• Exercise description
Copy the part of the excerpt about the disability benefits claim word for word, from "In June 1999" to "represent my interests.".

• Excerpt
------------------------------------------------
In June 1999 I was finally diagnosed with fibromyalgia as well as the sarcoidosis. Once I was able to get the documentation together and write another long statement of my own about my daily activities (or lack thereof), August had rolled around once again. I sent off all the new paperwork to add to the original sarcoidosis documentation and waited some more. It was beginning to look like I would be facing an appeal of my case, which would be terribly complicated because of my international residence. I had no idea how I would deal with appeal hearings or how I could retain an attorney to represent my interests.
October arrived with no indication that my case was even close to being resolved. In fact, I actually received another letter from the head of the international operations office of SSA saying that it still might be some time before a decision could be made, but that they were making every effort to expedite the matter (ha!). Then the unbelievable occurred.
In mid-October a brown government-type envelope arrived in the mail. It contained a check for my October Social Security Disability benefit. Around that time another envelope arrived containing a Medicare card, and after that a check arrived for all my retroactive benefits (from February 1997 minus the five-month waiting period). There was no letter and no other information in any of the envelopes, so I wasn't sure it was really true that I'd been approved. I didn't dare cash the first check until Senator Snowe's office was able to confirm that I had, indeed, been approved for benefits. It wasn't until some months and several inquiries later that I was able to obtain the approval letter, and I've only recently been able to obtain informational materials that were supposed to be included with the initial check and Medicare card.
Now, you ask, why did I suddenly become approved for disability benefits after all the foot-dragging? That's a really good question, and one my husband and I have discussed at length. Our only conclusion is that the diagnosis of the fibromyalgia (which is an approved disease for SSA Disability, while sarcoidosis still is not) was the deciding factor. There was just about enough time for the documentation to arrive and be fully processed before I started receiving benefits.
------------------------------------------------
• Dataset
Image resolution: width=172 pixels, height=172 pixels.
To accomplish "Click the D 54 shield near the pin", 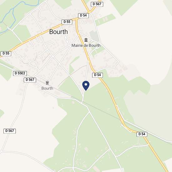I will tap(98, 75).
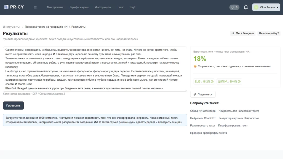Image resolution: width=283 pixels, height=159 pixels.
Task: Click Инструменты breadcrumb link
Action: tap(11, 27)
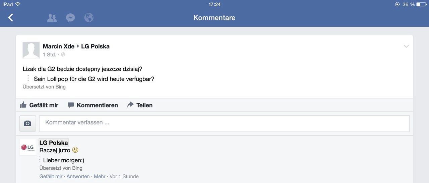Open Marcin Xde profile name
The image size is (429, 183).
[x=59, y=46]
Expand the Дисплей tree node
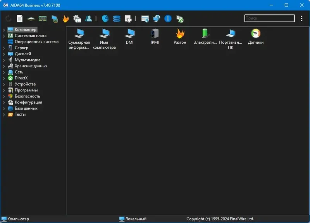310x223 pixels. 4,54
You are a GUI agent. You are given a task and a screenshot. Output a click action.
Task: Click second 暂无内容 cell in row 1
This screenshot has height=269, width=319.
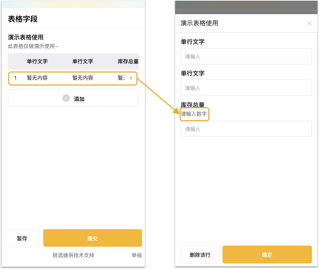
------------------------------------------------
• Answer to this exercise
In June 1999 I was finally diagnosed with fibromyalgia as well as the sarcoidosis. Once I was able to get the documentation together and write another long statement of my own about my daily activities (or lack thereof), August had rolled around once again. I sent off all the new paperwork to add to the original sarcoidosis documentation and waited some more. It was beginning to look like I would be facing an appeal of my case, which would be terribly complicated because of my international residence. I had no idea how I would deal with appeal hearings or how I could retain an attorney to represent my interests.